A Milano non ci sono gatti, per questo, anche per questo, quando giorni fa mi è capitato dopo quasi quattro anni di prendere un aereo e mi sono trovato a fare l’intero viaggio Palermo-Milano con un gatto seduto a pochi centimetri da me, anche lui dentro uno di questi zaini gabbiette molto cool, appoggiato sulle gambe del ragazzo seduto alla mia sinistra, fila 14 posto A, lui, posto B io, al posto F, un paio di metri scarsi alla mia destra, un barboncino dentro una gabbietta simile, solo sviluppata in orizzontale invece che in verticale, vedi tu i geni dell’ex Alitalia, non ricordo mai se ora si chiama ITA o ATA, a mettere un cane e un gatto nella stessa fila, a Milano non ci sono gatti, per questo, anche per questo, quando giorni fa mi è capitato dopo quasi quattro anni di prendere un aereo e mi sono trovato a fare l’intero viaggio Palermo-Milano con un gatto seduto a pochi centimetri da me sono rimasto molto sorpreso, inizialmente, infastidito, dopo un’ora e mezza di miagolio ininterrotto. Miagolio, per altro, intervallato dai miagolii stupidi e affatto divertenti di un gruppo di ragazzi stranieri, credo americani, che gli facevano il verso ogni volta che per una ragione a me sconosciuta il gatto smetteva di miagolare, facendolo riprendere, gli sguardi torvi di chi, non seduto a fianco a lui come me, e quindi con le palle un po’ meno usurate, continuava a dire “povero micetto, ti dà fastidio volare”, invece di dire a me “povero Cristo, ti ha rotto il cazzo quel gatto”, questo lo scenario.
Sono rimasto sorpreso e infastidito, quindi, come ci capita in genere quando ci troviamo di fronte a qualcosa di inaspettato, ero convinto che gli animali finissero in stiva, col che non voglio dire che speravo che i gatti e i cani finissero in stiva, non sono un amante degli animali domestici di quelle taglie, ho due tartarughine e un pesce rosso, w l’arca di Noè, ma non sono neanche un crudele aguzzino di cani e gatti, e disabituato a vederne in giro ho potuto osservare per un’ora e mezzo questo esemplare, bianco con macchie rosse e nere, un miagolio acuto che ti si pianta in testa come un acufene, notando come i gatti tendano a incurvare le orecchie verso dietro quando chiudono gli occhi, per dire, e che nonostante siano gatti hanno i canini particolarmente aguzzi, quando mi capita di andare a casa di amici che ne hanno, in genere, essendo gatti si guardano bene dal familiarizzare con gli sconosciuti, quasi invisibili e comunque distanti.
Superata la sorpresa, diciamo dopo circa un quarto d’ora da che abbiamo staccato le ruote da terra, è subentrato un fastidio crescente, di quelli che in genere portano a covare odi e rancori.

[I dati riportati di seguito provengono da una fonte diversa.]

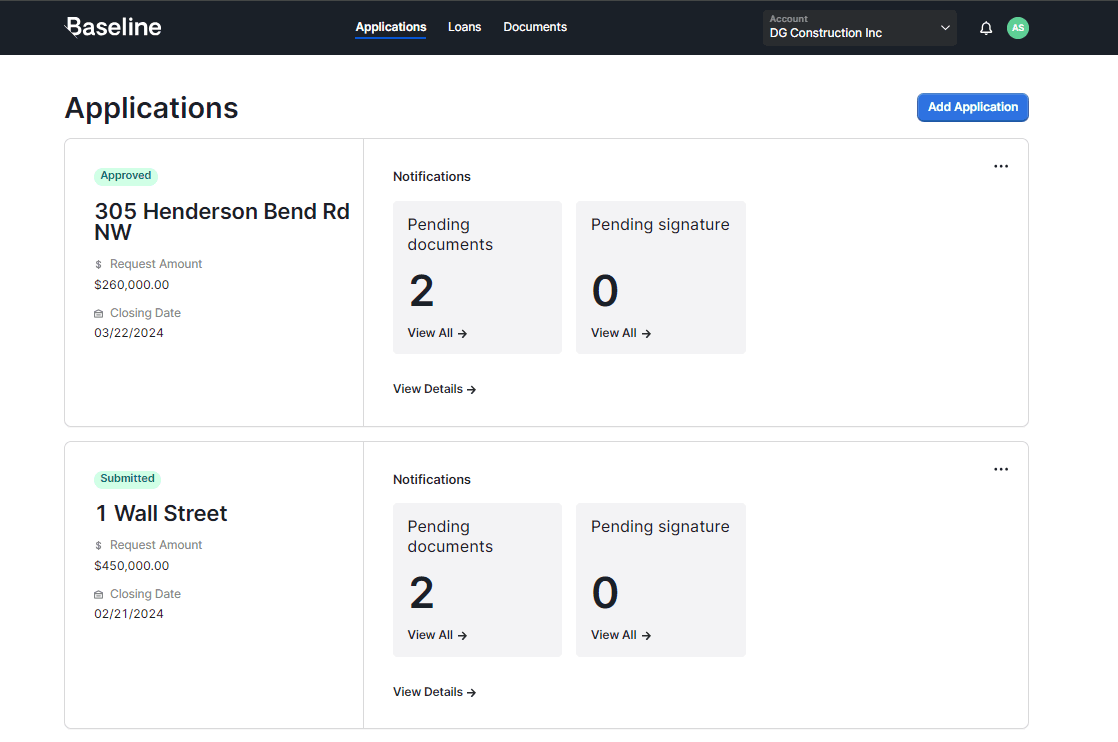Image resolution: width=1118 pixels, height=742 pixels.
Task: Click the Add Application button
Action: (972, 107)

Il ragazzo, del resto, probabilmente abituato a queste situazioni, era palesemente a disagio, gli occhi fissi davanti a sé, una mano che provava a calmare il micio dalla grata, come a dire “stai zitto, che se no finisce che le prendo”. Non essendo di quelli che trasformano il proprio odio e rancore in atti violenti, sono solitamente descritto come uno cattivo ma è più che altro una posa, o per dirla con Jessica Rabbit “mi dipingono così”, mi sono limitato a augurare al gatto qualcosa di male, senza entrare in inutili dettagli, sono abbastanza vecchio da sapere che gli auguri di tal fatta non portano a nulla di concreto, se non a un certo senso di colpa in chi li proferisce, anche solo mentalmente.

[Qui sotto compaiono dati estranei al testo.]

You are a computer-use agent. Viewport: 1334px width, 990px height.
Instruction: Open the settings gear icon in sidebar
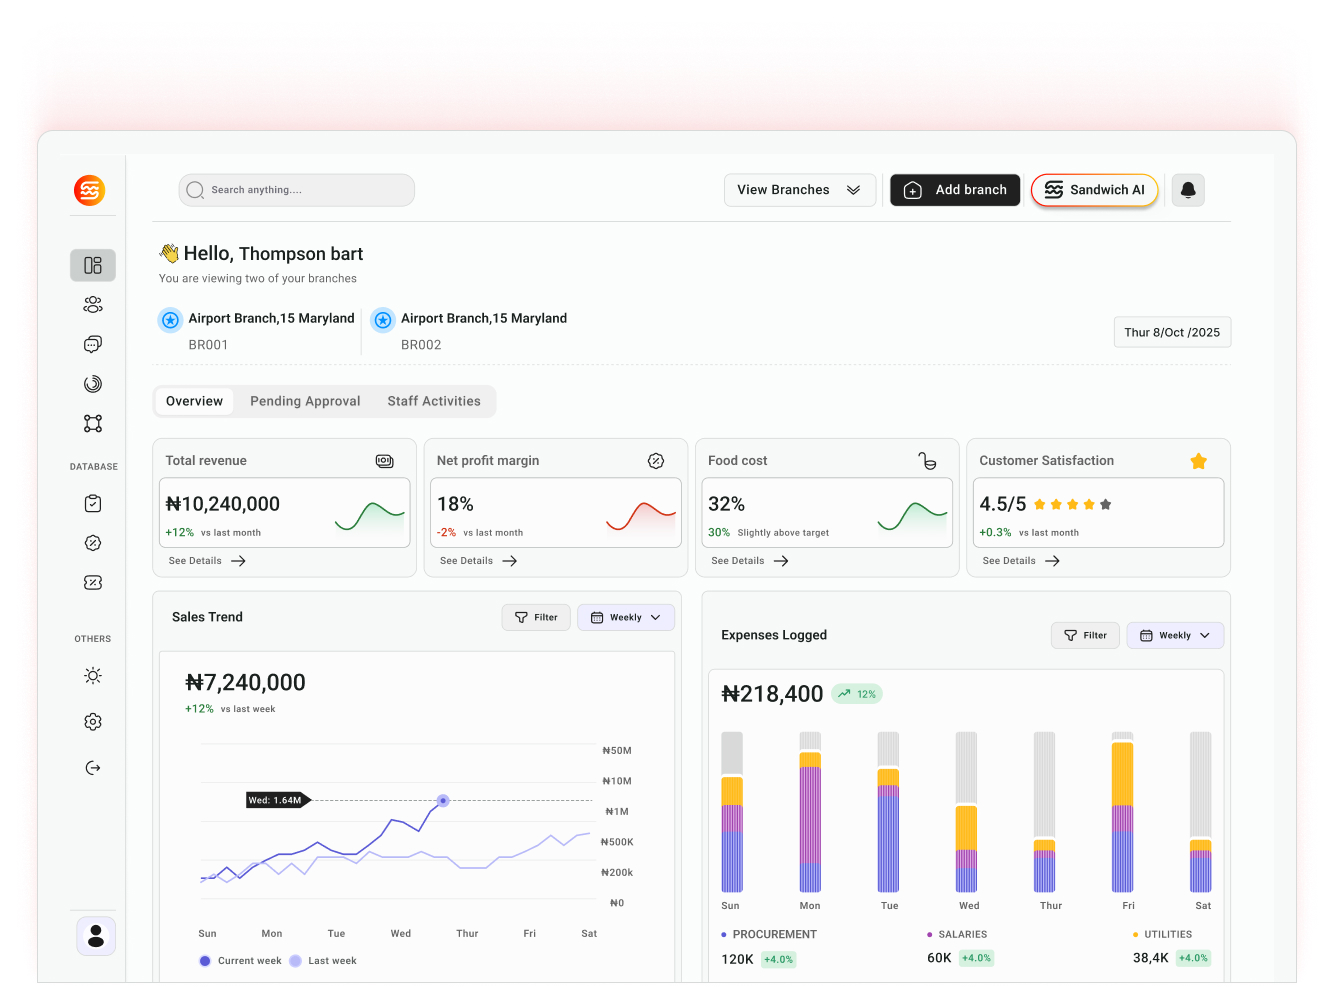93,722
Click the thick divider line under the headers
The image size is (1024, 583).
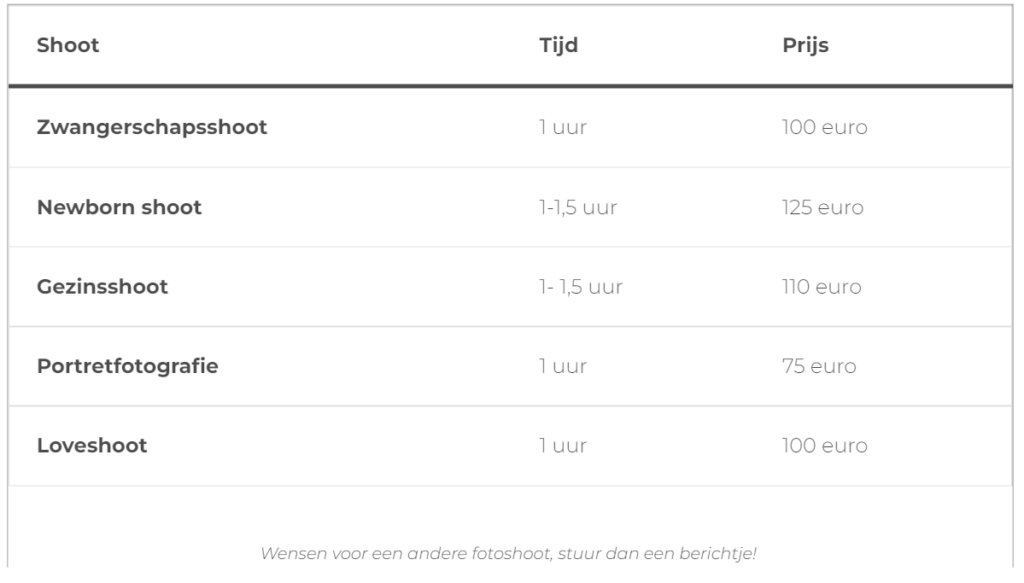tap(510, 87)
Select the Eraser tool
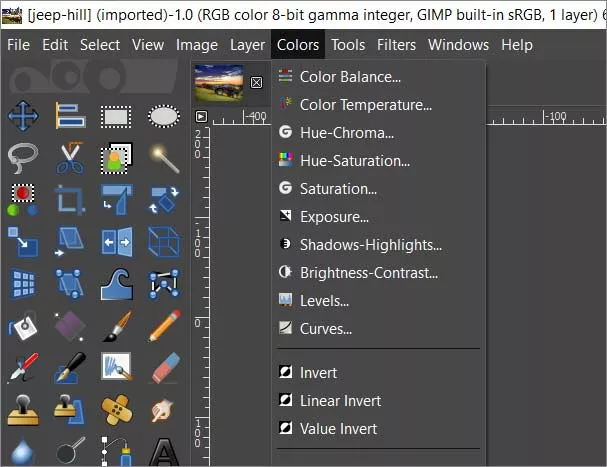607x467 pixels. (x=164, y=368)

Sono atterrato, dopo un’ora e mezza di fastidio, e a accogliermi c’è stata una Milano piovosa, diciassette gradi reali, quindici percepiti. Ero partito da Marsala, dove di gradi ce n’erano ventisette, la gente al mare, io a cena fuori la sera prima in maniche corte, senza neanche la landiniana maglia della salute.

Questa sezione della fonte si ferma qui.